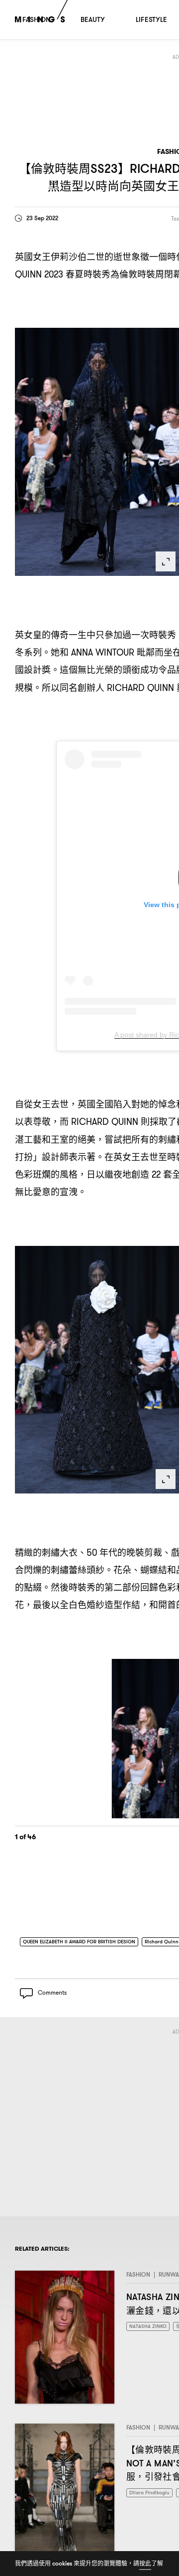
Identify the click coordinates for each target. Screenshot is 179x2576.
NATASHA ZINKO (150, 2330)
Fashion (138, 2278)
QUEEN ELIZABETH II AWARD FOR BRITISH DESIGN (89, 1942)
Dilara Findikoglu (152, 2496)
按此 (145, 2563)
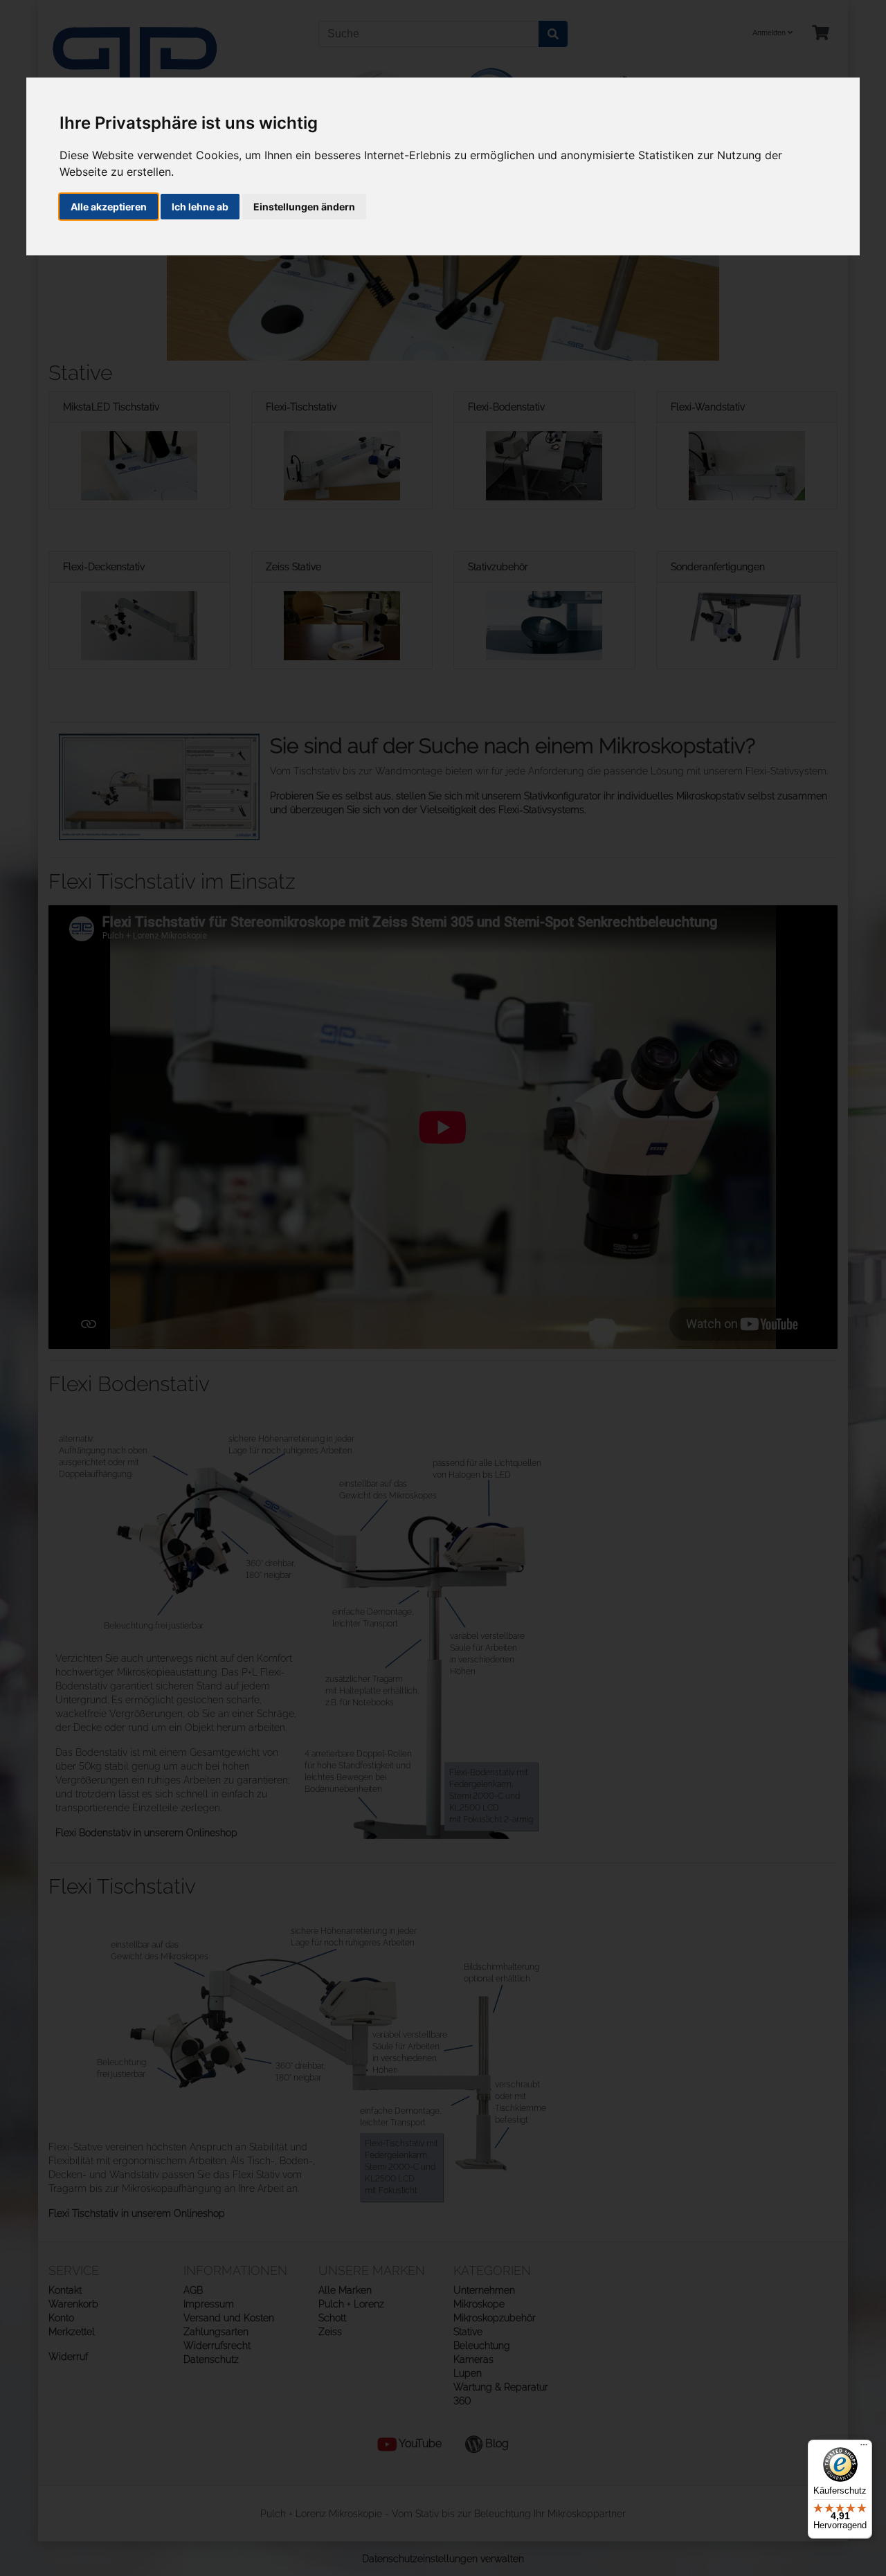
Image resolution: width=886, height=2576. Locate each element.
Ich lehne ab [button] (200, 206)
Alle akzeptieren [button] (109, 206)
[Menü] (864, 2448)
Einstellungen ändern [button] (304, 206)
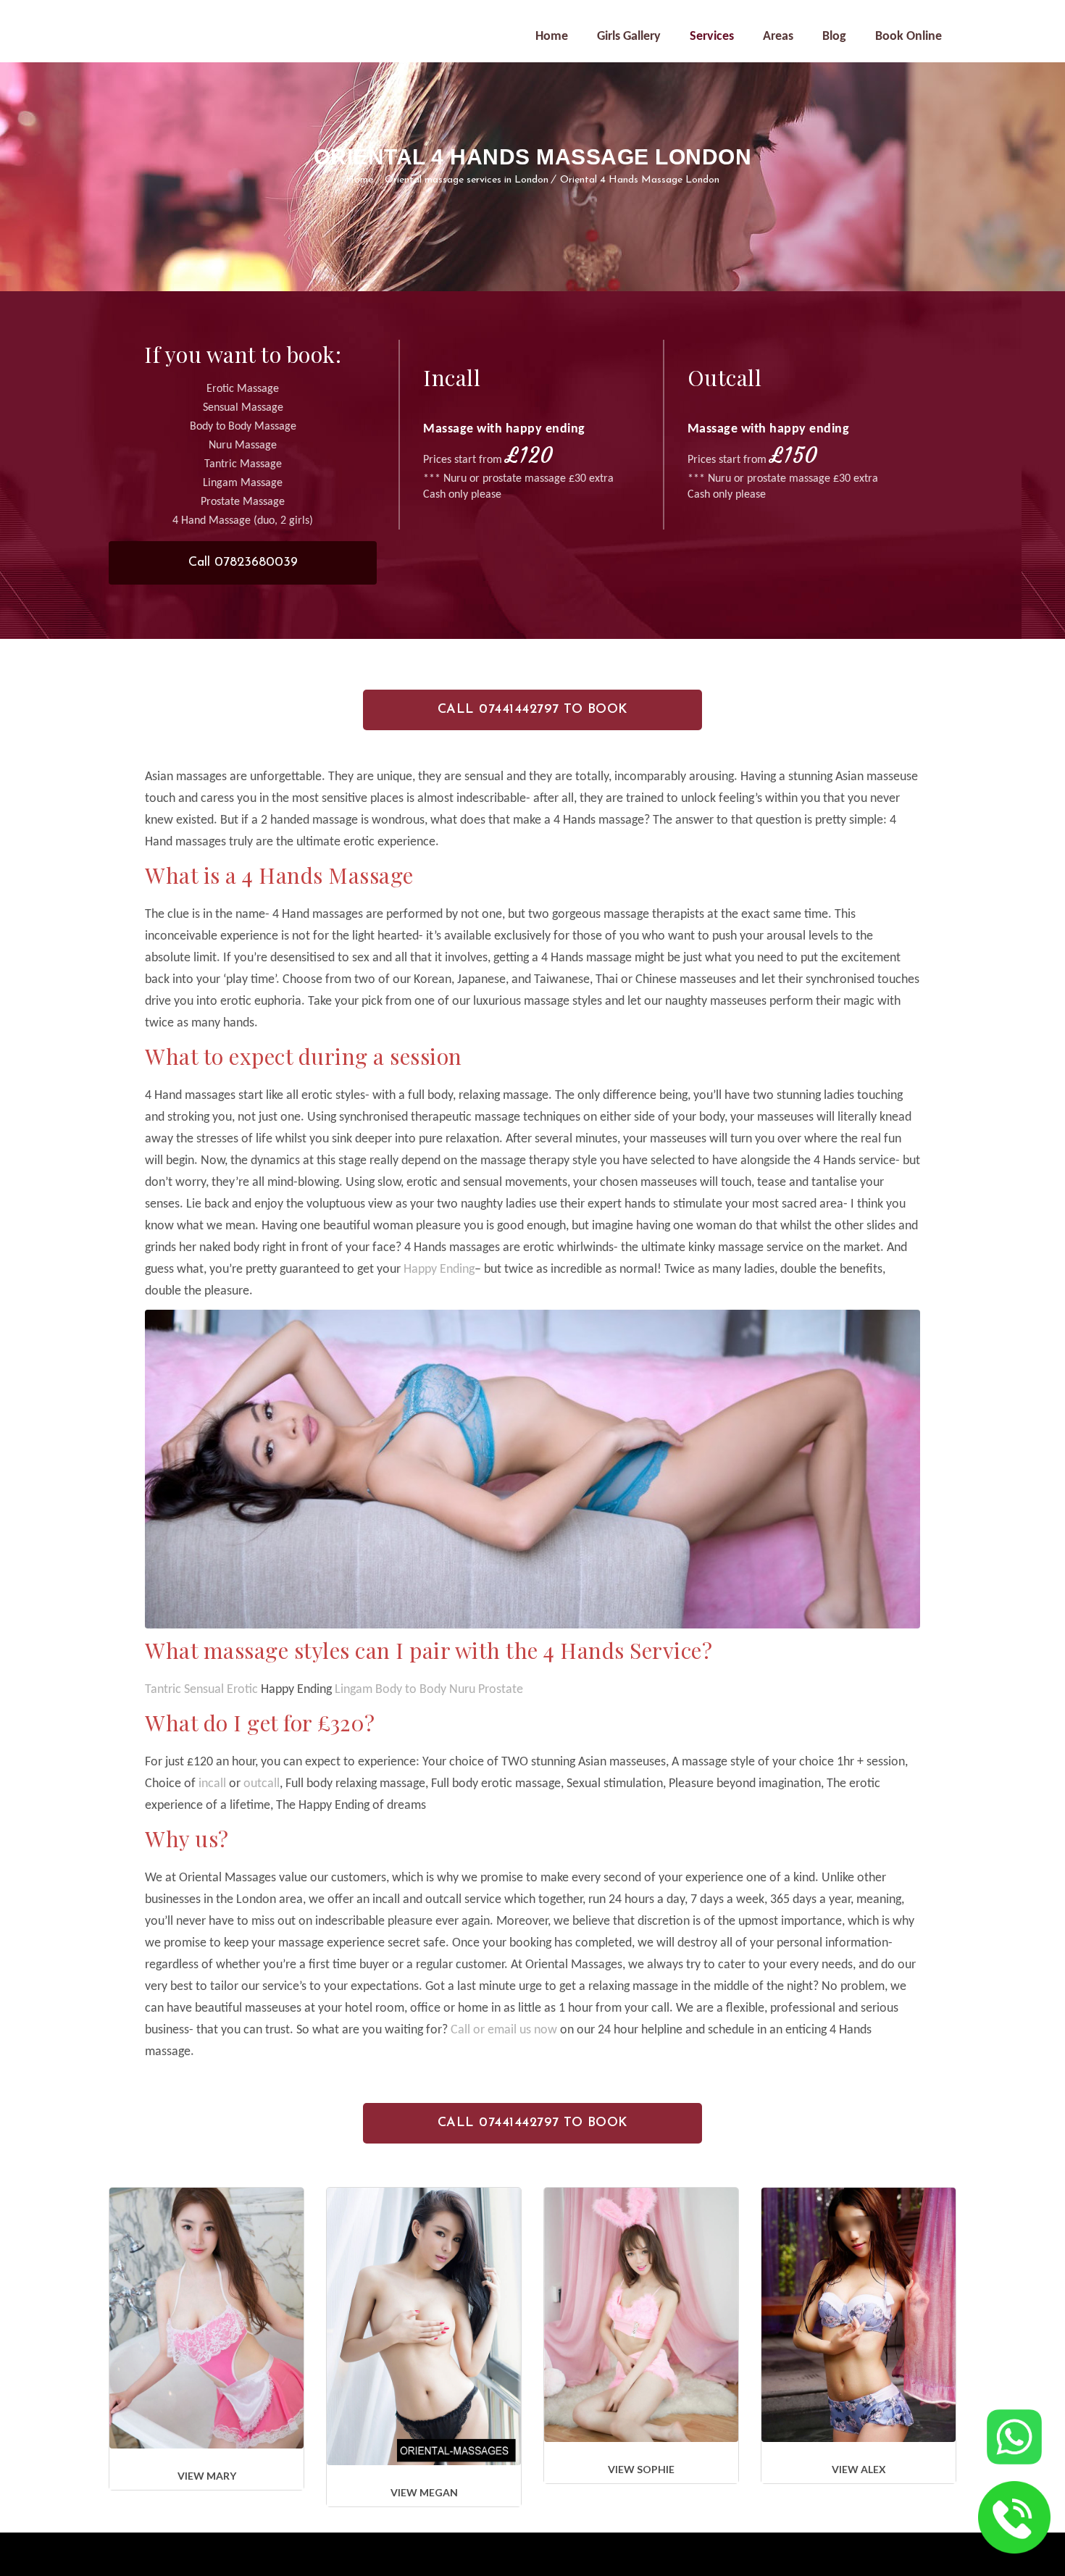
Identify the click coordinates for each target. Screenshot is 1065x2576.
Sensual (204, 1690)
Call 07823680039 (243, 562)
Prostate (500, 1690)
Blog (834, 36)
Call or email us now (504, 2030)
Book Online (908, 36)
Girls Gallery (629, 36)
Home (551, 36)
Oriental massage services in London (466, 180)
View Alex (859, 2469)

----

▶ [Directions]:
Extract the lines exactly, please: the first line of the listing, the line with "Call or email us now (504, 2030)", and every line between them, but no pictures.

▶ [Answer to the problem]:
Identify the click coordinates for each target. Screenshot is 179x2576.
NATASHA ZINKO (150, 2330)
Fashion (138, 2278)
QUEEN ELIZABETH II AWARD FOR BRITISH DESIGN (89, 1942)
Dilara Findikoglu (152, 2496)
按此 (145, 2563)
Image resolution: width=886, height=2576. Locate each element.
Ich lehne ab [button] (200, 206)
Alle akzeptieren [button] (109, 206)
[Menü] (864, 2448)
Einstellungen ändern [button] (304, 206)
Identify the click coordinates for each target. Screenshot is 1065x2576.
Sensual (204, 1690)
Call 07823680039 (243, 562)
Prostate (500, 1690)
Blog (834, 36)
Call or email us now (504, 2030)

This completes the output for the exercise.